In a post written in Russian on X, Oleg Deripaska, the billionaire businessman and founder of Basic Element, laid out what he sees as the real, unspoken stakes of the unfolding crisis: global control over oil—and price power over the world economy.
His message is blunt. If American “partners,” as he puts it with unmistakable irony, succeed in reaching Venezuela’s oil fields—and they have already reached Guyana’s—then more than half of the world’s oil reserves would fall under US control.
That, Deripaska argues, would fundamentally reshape the global energy order.
The $50 Barrel Ceiling
According to Deripaska, Washington’s strategic objective would not stop at access or production. The next step, he warns, would be price management—specifically, ensuring that oil prices do not rise above $50 per barrel.
Such a ceiling would be devastating for oil-dependent economies like Russia, Iran, and others that rely on higher prices to balance budgets, sustain social spending, and finance long-term development.
Energy dominance, in this reading, becomes a tool of macroeconomic discipline—not just against adversaries, but against entire economic models that depend on commodity revenues.
A Crisis for State Capitalism
Deripaska goes further, turning the lens inward on Russia. If US control over global oil pricing becomes reality, he argues, Russia’s existing economic structure—what he calls “our sacred state capitalism”—will come under severe strain.
He lists the consequences with striking candour: It will become harder to hide inefficiencies; impossible to avoid structural reforms; risky to continue grand state-led projects without competence; and unsustainable to sideline private business and competition.
In a particularly telling passage, Deripaska notes that private businesses are already becoming the main taxpayers in Russia—and that next year, the primary fiscal burden will fall squarely on them.
Energy price suppression, in other words, would not just be a geopolitical blow. It would be a domestic economic reckoning.
Venezuela as the Pivot Point
What makes Deripaska’s intervention notable is not just its content, but its timing. His warning aligns with growing global concern that Venezuela is being transformed from a sovereign crisis into a strategic energy prize.
From US oil majors preparing to enter the country, to military operations framed as “transitional control,” the pattern is increasingly difficult to ignore.
In Deripaska’s framing, Venezuela is not an isolated case—it is the keystone.

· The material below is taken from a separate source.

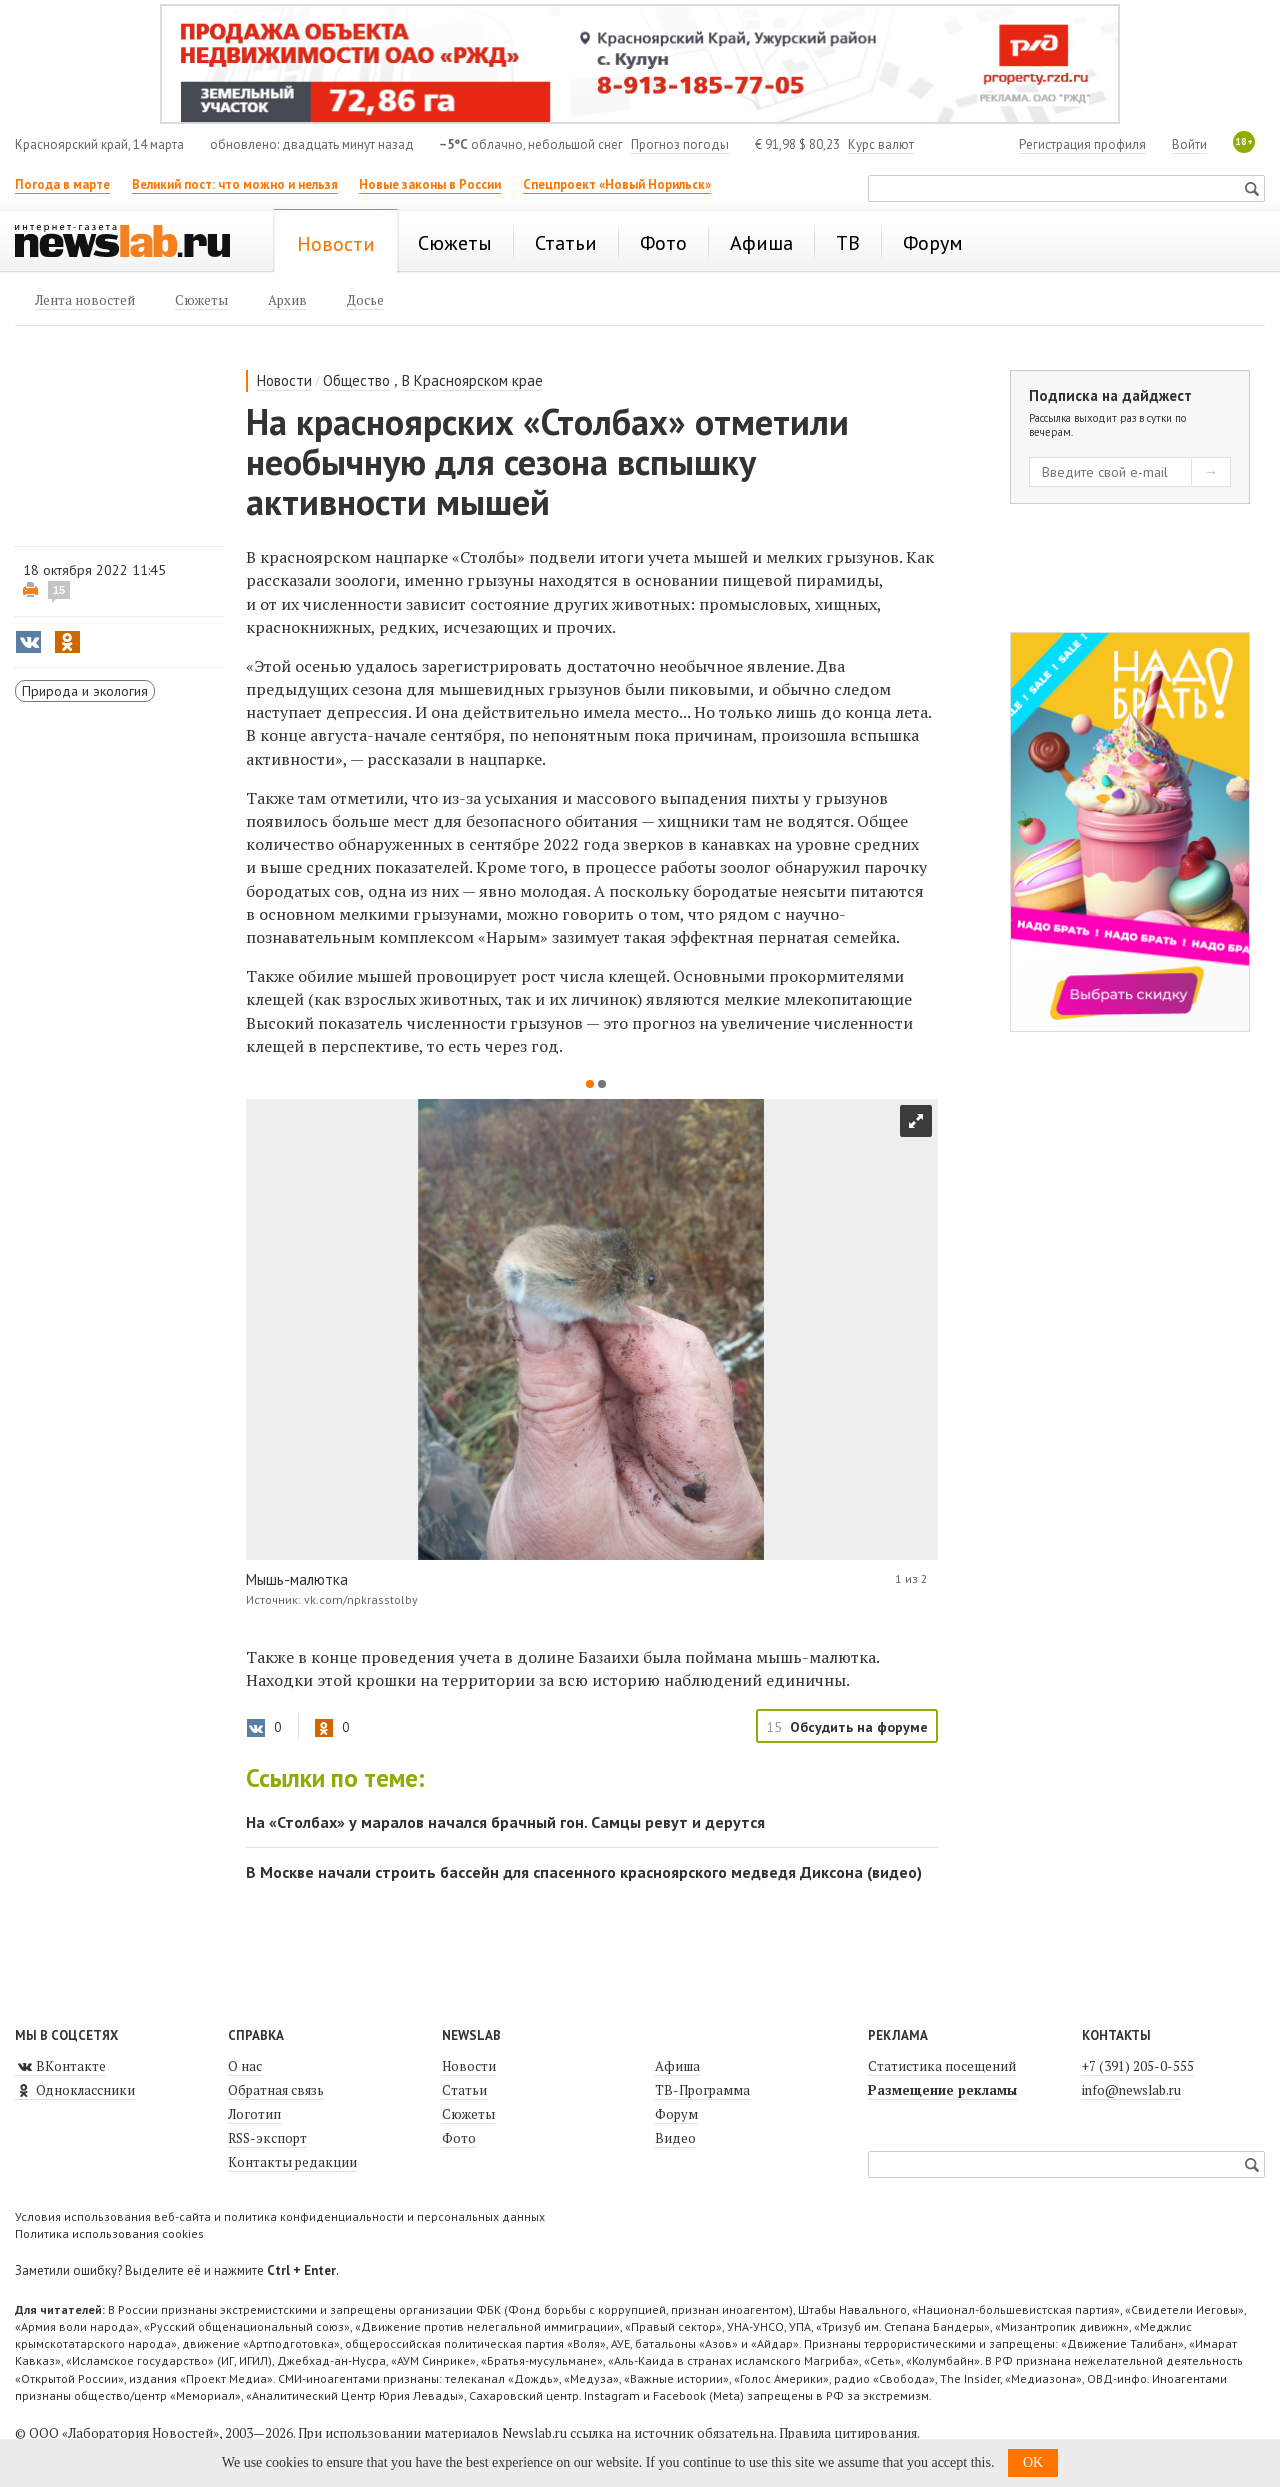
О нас (245, 2066)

Control Caracas, and Washington gains leverage over: Global oil supply; price stability; energy-dependent rivals; and, by extension, political autonomy across large parts of the world
Energy Is Power—And Power Is Centralizing
Deripaska’s post reads less like a partisan attack and more like a warning from within the system—a recognition that energy dominance is the fastest path to geopolitical dominance.
If oil prices, supply chains, and reserves are consolidated under one power center, then sovereignty itself becomes conditional. Venezuela, in this sense, is not the endgame. It is the lever.
And as the struggle over its oil intensifies, the question facing the world is no longer just about Caracas—but about who gets to decide the price, the rules, and the future of global energy.